表紙から想像できるとおりSFというよりYAロマンスの『These Broken Stars』

著者:Amie Kaufman & Meagan Spooner

ハードカバー: 384ページ

出版社: Hyperion Book

ISBN-10: 1423171020

発売日: 2013/12/10

適正年齢:PG12(中学生以上、細かい描写はないが性的行為を示唆する部分あり)

難易度:中級レベル(SF特有の科学的表現(造語あり)を無視すれば、後は1人称の平易な文章)

ジャンル:YAロマンス、SF

キーワード:宇宙旅行、惑星、遭難、身分違いの恋

本書をおすすめする読者:描写がマイルドな恋愛小説を読みたい人、簡単な洋書で英語に慣れたい人

本書をおすすめできない読者:本格的なSFやファンタジーが好きな人

 

「hyperspace」という技術を使って光より早く惑星間を旅する豪華宇宙船「Icarus」には、その技術を開発して世界で最も金持ちになった男の16歳の娘Lilac LaRouxが乗船していた。

Icarusには戦地に向かう兵士たちも乗船しており、上流階級は下層階級へのメディア対策として戦争の英雄Tarver Merendsenをパーティに招待していた。奨学金を受けた義務でパーティに顔を出していた18歳のTarverは、Lilacをみかけて心惹かれる。他の出席者は、父親のLaRouxから恐ろしい制裁を受けることを知っていたからLilacには手を出さないが、過去数年を戦地で過ごしたTarverは何も知らすに彼女に声をかける。

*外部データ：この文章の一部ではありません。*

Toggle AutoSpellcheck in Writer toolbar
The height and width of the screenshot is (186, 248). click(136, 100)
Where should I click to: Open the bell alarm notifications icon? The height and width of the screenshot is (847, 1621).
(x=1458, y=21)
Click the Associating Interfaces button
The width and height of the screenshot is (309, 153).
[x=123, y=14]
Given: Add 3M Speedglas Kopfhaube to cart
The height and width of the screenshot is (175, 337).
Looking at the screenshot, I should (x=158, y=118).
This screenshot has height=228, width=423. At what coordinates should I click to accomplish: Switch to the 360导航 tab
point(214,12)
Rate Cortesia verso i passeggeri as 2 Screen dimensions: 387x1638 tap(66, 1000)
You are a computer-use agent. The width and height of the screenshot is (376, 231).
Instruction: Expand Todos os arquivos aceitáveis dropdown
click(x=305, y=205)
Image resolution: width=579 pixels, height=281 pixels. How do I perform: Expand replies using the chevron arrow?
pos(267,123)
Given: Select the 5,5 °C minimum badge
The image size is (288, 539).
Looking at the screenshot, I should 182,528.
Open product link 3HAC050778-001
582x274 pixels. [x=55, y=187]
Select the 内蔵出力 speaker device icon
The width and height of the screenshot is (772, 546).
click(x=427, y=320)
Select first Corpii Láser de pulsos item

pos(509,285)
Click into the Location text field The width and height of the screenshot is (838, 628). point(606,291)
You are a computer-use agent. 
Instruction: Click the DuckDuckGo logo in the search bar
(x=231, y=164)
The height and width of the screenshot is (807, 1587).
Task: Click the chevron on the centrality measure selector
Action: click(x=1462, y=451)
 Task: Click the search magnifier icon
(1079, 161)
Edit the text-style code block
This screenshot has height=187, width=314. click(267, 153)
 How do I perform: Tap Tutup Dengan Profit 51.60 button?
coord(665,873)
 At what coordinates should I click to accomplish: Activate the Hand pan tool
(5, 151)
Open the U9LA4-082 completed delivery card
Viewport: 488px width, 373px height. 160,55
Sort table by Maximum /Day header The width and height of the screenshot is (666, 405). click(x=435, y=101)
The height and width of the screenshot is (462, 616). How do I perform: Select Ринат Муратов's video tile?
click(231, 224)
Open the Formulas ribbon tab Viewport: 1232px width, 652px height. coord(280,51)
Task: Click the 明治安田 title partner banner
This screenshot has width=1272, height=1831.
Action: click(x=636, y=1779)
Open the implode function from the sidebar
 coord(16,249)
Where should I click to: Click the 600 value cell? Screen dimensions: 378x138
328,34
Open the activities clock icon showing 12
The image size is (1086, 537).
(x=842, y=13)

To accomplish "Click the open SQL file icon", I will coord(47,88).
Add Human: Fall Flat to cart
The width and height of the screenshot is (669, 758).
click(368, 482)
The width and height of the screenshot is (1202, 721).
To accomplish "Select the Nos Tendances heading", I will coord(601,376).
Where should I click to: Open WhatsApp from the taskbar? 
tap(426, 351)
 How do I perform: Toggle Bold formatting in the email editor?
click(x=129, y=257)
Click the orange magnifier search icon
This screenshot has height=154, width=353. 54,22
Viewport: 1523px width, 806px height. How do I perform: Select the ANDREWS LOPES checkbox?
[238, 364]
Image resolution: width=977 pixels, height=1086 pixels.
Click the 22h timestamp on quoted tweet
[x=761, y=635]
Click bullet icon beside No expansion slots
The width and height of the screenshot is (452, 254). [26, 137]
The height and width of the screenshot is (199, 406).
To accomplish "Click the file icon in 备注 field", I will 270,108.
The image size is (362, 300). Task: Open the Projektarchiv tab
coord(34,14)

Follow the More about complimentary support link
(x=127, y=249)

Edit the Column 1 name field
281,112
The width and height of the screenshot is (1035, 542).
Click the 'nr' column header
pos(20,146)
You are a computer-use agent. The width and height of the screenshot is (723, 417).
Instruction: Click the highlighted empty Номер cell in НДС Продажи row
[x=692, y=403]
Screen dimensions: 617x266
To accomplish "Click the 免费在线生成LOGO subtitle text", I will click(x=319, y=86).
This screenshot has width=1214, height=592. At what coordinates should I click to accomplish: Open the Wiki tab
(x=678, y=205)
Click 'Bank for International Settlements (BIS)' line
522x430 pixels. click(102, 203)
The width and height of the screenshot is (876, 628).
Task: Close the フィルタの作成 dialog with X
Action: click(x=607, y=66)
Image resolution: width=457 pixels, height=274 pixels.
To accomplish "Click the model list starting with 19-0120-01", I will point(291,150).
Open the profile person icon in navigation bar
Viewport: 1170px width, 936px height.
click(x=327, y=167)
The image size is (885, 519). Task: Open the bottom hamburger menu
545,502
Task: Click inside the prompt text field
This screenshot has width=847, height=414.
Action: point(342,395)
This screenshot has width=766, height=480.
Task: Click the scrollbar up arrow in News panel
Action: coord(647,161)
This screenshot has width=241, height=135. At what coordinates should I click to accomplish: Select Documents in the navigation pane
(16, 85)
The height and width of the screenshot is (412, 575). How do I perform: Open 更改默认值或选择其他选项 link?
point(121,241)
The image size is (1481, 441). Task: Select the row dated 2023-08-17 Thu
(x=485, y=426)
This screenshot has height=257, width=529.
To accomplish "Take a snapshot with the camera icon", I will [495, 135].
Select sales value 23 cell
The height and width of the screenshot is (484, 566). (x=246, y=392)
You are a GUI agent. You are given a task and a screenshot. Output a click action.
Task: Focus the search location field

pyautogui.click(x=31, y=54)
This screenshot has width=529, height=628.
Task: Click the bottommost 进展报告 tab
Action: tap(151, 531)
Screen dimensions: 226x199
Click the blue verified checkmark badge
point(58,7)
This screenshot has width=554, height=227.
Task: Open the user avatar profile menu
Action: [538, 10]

父親の制裁を恐れるLilacはTarverに冷たく接し、Tarverも彼女が誰なのかを後で知って後悔する。二度と会うことがない筈だったふたりだが、Icarusの遭難で見知らぬ惑星に不時着し、ふたりきりで残されてしまう。そして、サバイバルのために協力するうちに禁じられた恋に陥る。

 

ティーンと女性読者の間で爆発的に人気のYAジャンルのSFである。だが、表紙が示唆するように、SFよりもロマンスの要素が強い。

SFとしての要素は、1)Icarus遭難の理由 2)不時着した惑星の謎 3)LaRouxの作り出したカンパニーの陰謀、などがあり、興味深くなりそうなのに、いまひとつ深まらないのがSFファンとしては残念だった。

惑星部分はクラシックSFの(ネタバレなのでタイトルは白字)『惑星ソラリス』を連想させる。

ロマンスとして残念だったのは、Lilacのキャラクターである。過去の体験から父の制裁を恐れてTarverに冷たく接するという設定だが、1人称の思考回路にまったく共感できない。世間知らずの金持ちの少女として差し引いても、女性読者すら呆れる性格の悪さである(苦笑)。それに恋をする男性(読者も含めて)は、まずいないだろう。ここに無理がある。まあ、男性としては美人ならそれでいいのかもしれないけれど(笑)、著者たちが「芯の強い女性」としてこのように描いたとしたら問題だと思った。

Tarverは、女性読者が素直に好きになれるキャラクターだ。たくましく、力強く、誠実で、実は知性もあり、詩も書けるし、熱い心を持つ。

本格的なSFやファンタジーが好きな読者には物足りないが、異なる惑星での不思議な場所での、若いロマンチックな恋に胸を焦がしたい読者には最適。また、ロマンス的だが、性的な行為はキス以外は示唆だけなので、濃厚シーンが苦手だけれどロマンスが好きな読者にもおすすめ。